Burning Rate Characterization of Guanidine Nitrate and Basic Copper Nitrate Gas Generants with Metal Oxide Additives
Published in Combustion Science and Technology, 2022
Andrew J. Tykol, F. A. Rodriguez, J. C. Thomas, E. L. Petersen
The automotive industry utilizes gas generants for rapid gas production in airbag applications. Desirable design properties of such gas generants include rapid and large gas production, low combustion temperatures, and low-toxicity combustion products. Early airbags relied on alkali metal, azide-based gas generants, predominantly sodium azide (NaN3).

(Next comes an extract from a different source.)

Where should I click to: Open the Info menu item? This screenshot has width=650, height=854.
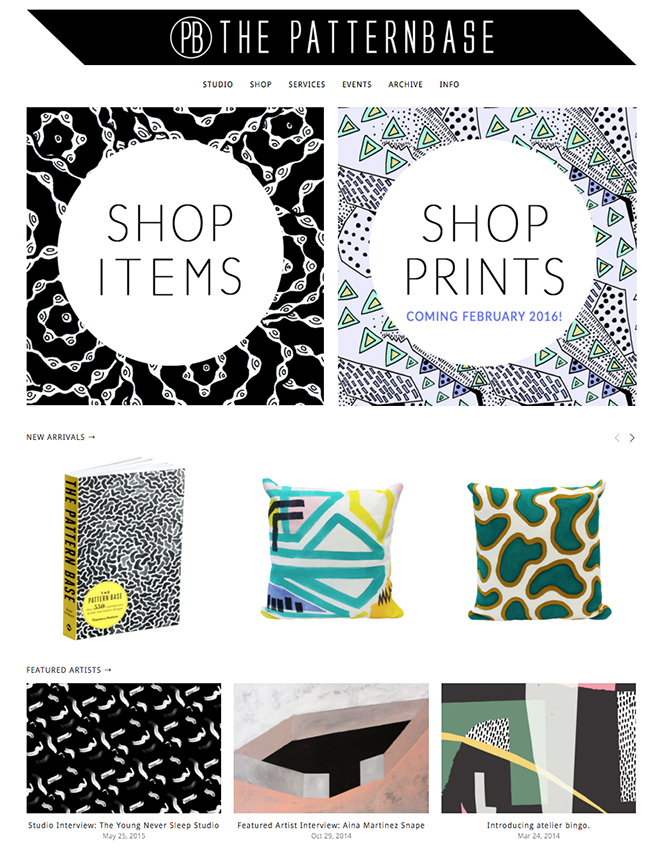pos(449,84)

Sodium azide was popular due to its reasonable gas output, low reaction temperature, and nontoxic combustion products (pure nitrogen gas), but there are numerous disadvantages to this gas generant as well (Meyer, Köhler, Homburg 2007). Prior to combustion, sodium azide is highly toxic, having an LD50 of 45 mg/kg, requiring special handling during manufacturing as well as end-of-useful-life disposal (Lund and Blau 1996). This chemical is also hazardous if it undergoes hydrolysis, producing highly toxic and potentially explosive hydrazoic acid (HN3). With the many exceedingly dangerous properties of sodium azide, there has been a push to find superior gas generants that still meet the required gas output and toxicity requirements of modern airbag systems.